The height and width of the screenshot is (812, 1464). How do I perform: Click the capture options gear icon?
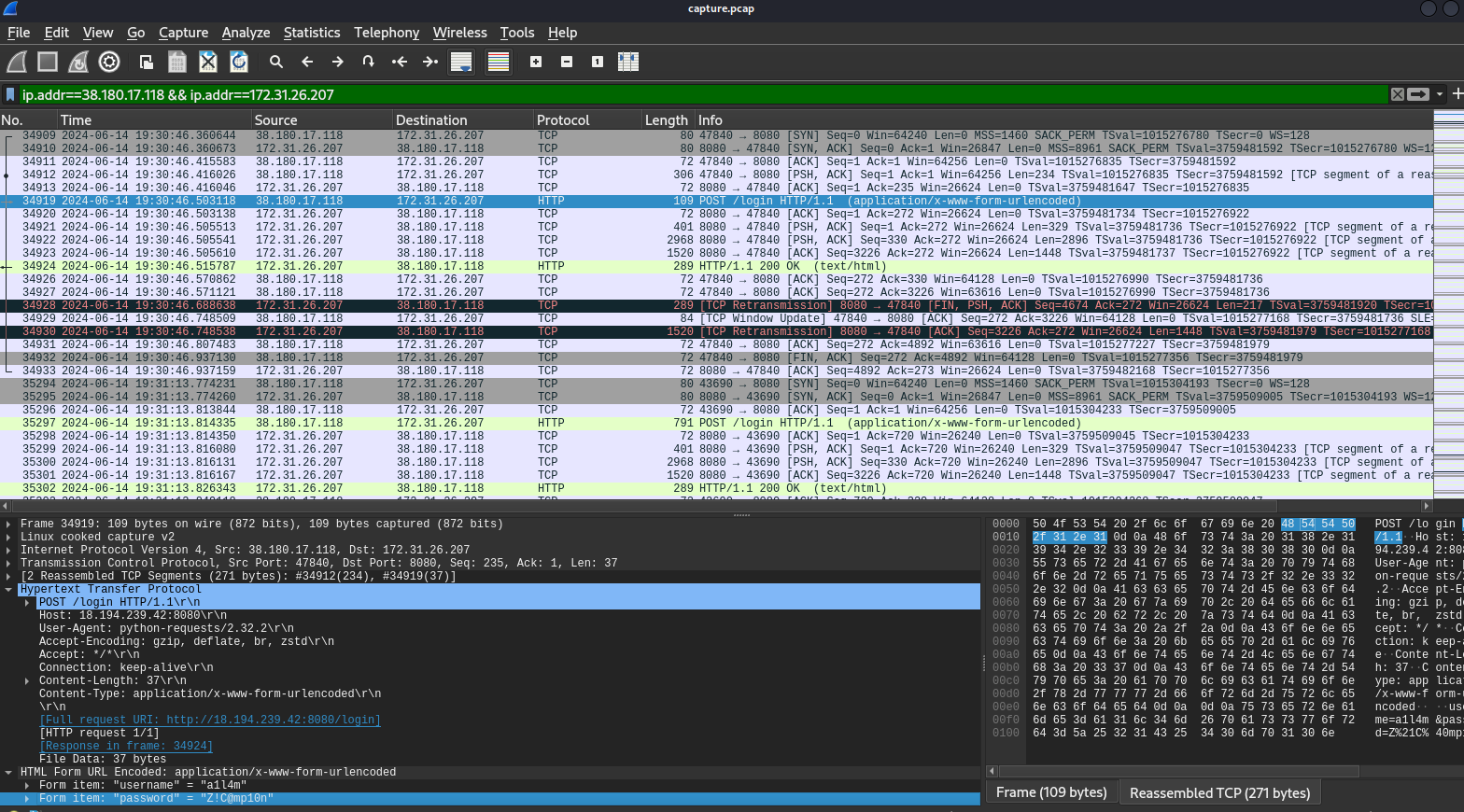point(109,63)
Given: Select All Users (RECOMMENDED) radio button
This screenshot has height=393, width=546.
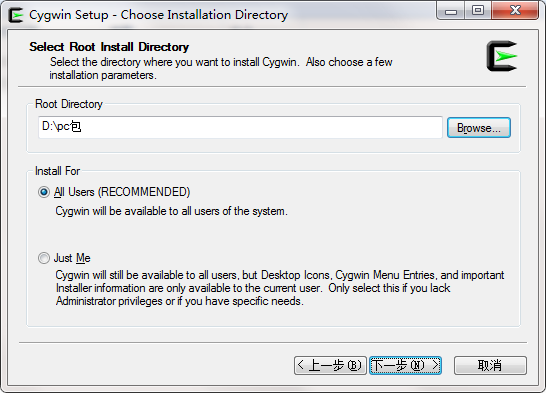Looking at the screenshot, I should 44,192.
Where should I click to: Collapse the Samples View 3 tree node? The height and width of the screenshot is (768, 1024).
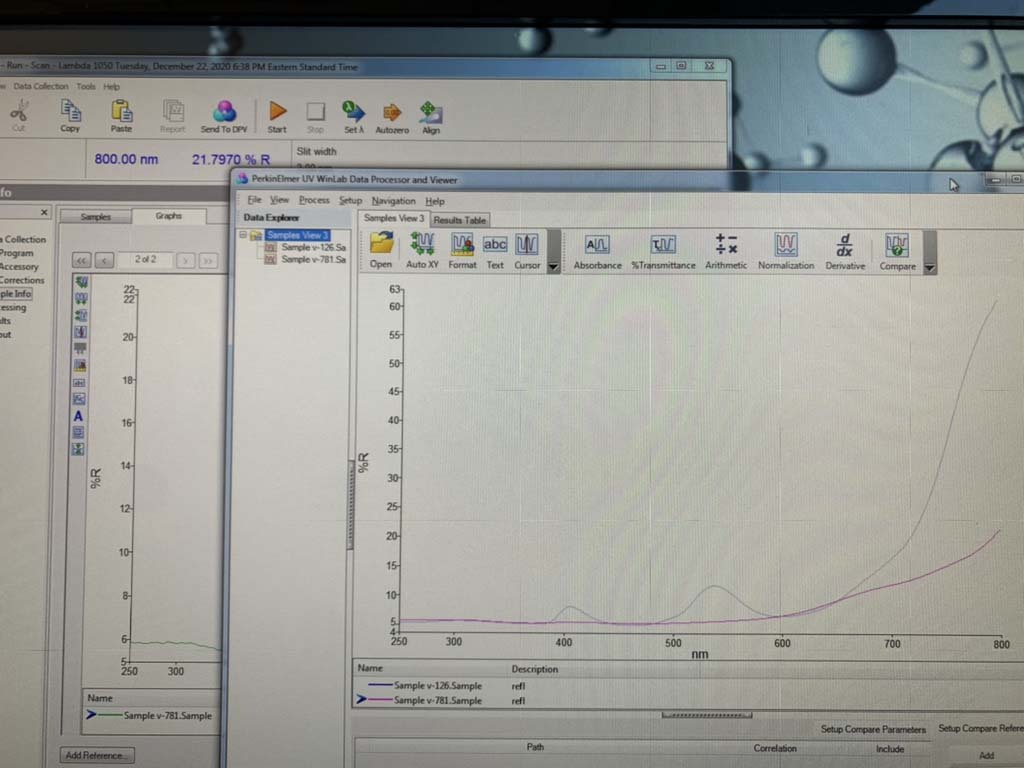pyautogui.click(x=243, y=235)
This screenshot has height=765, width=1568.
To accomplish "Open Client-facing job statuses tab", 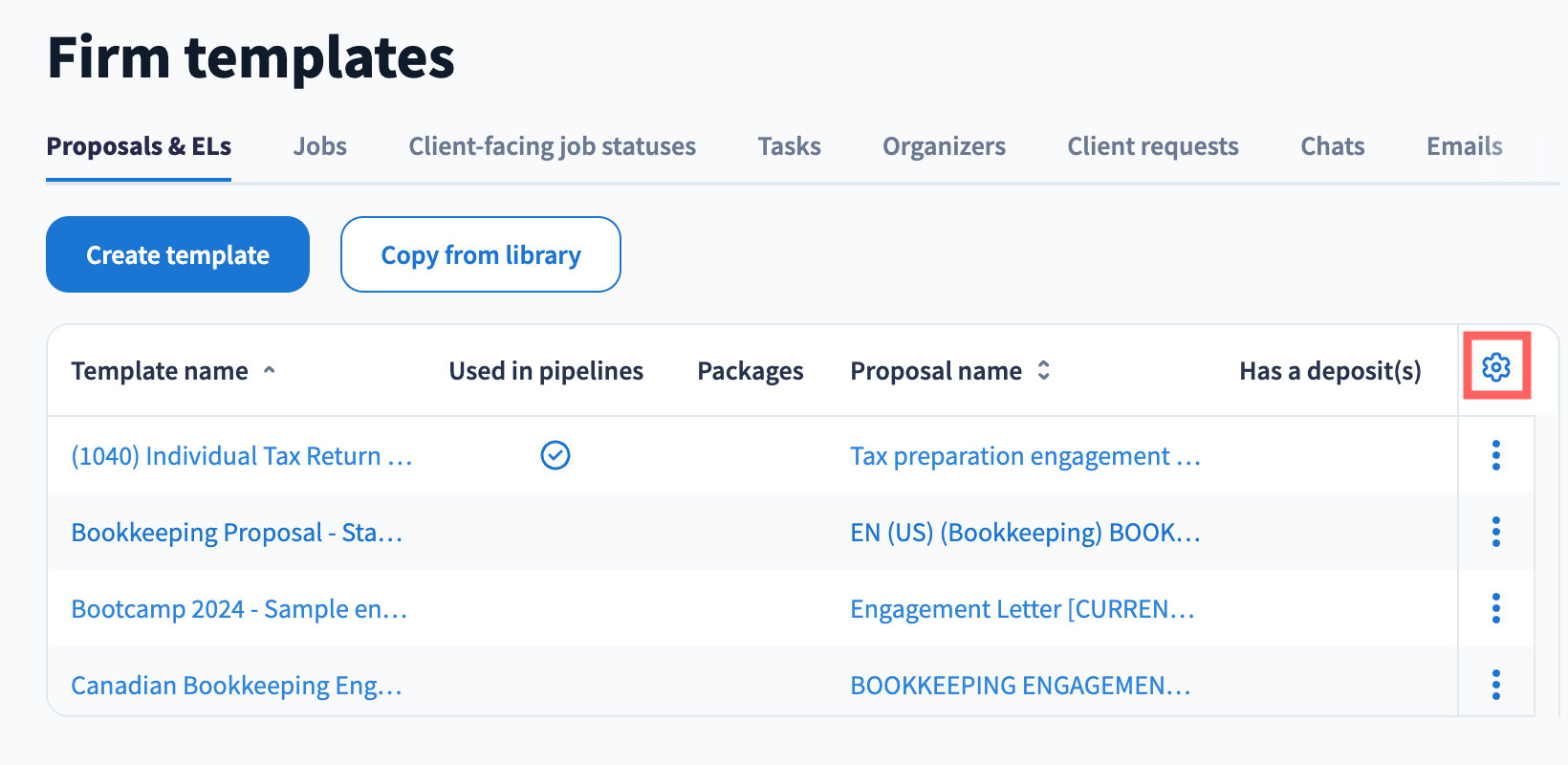I will pyautogui.click(x=552, y=146).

• AIM OF THE EXERCISE
Nothing but an exact copy is asked for: the lines from the start of the records through the line with "This screenshot has height=765, width=1568.", both ends included, minus any pictures.

• COMPLETED EXERCISE
The height and width of the screenshot is (812, 1464). How do I perform: Click the capture options gear icon?
point(109,63)
Given: Select All Users (RECOMMENDED) radio button
This screenshot has height=393, width=546.
Looking at the screenshot, I should 44,192.
Where should I click to: Collapse the Samples View 3 tree node? The height and width of the screenshot is (768, 1024).
pyautogui.click(x=243, y=235)
This screenshot has height=765, width=1568.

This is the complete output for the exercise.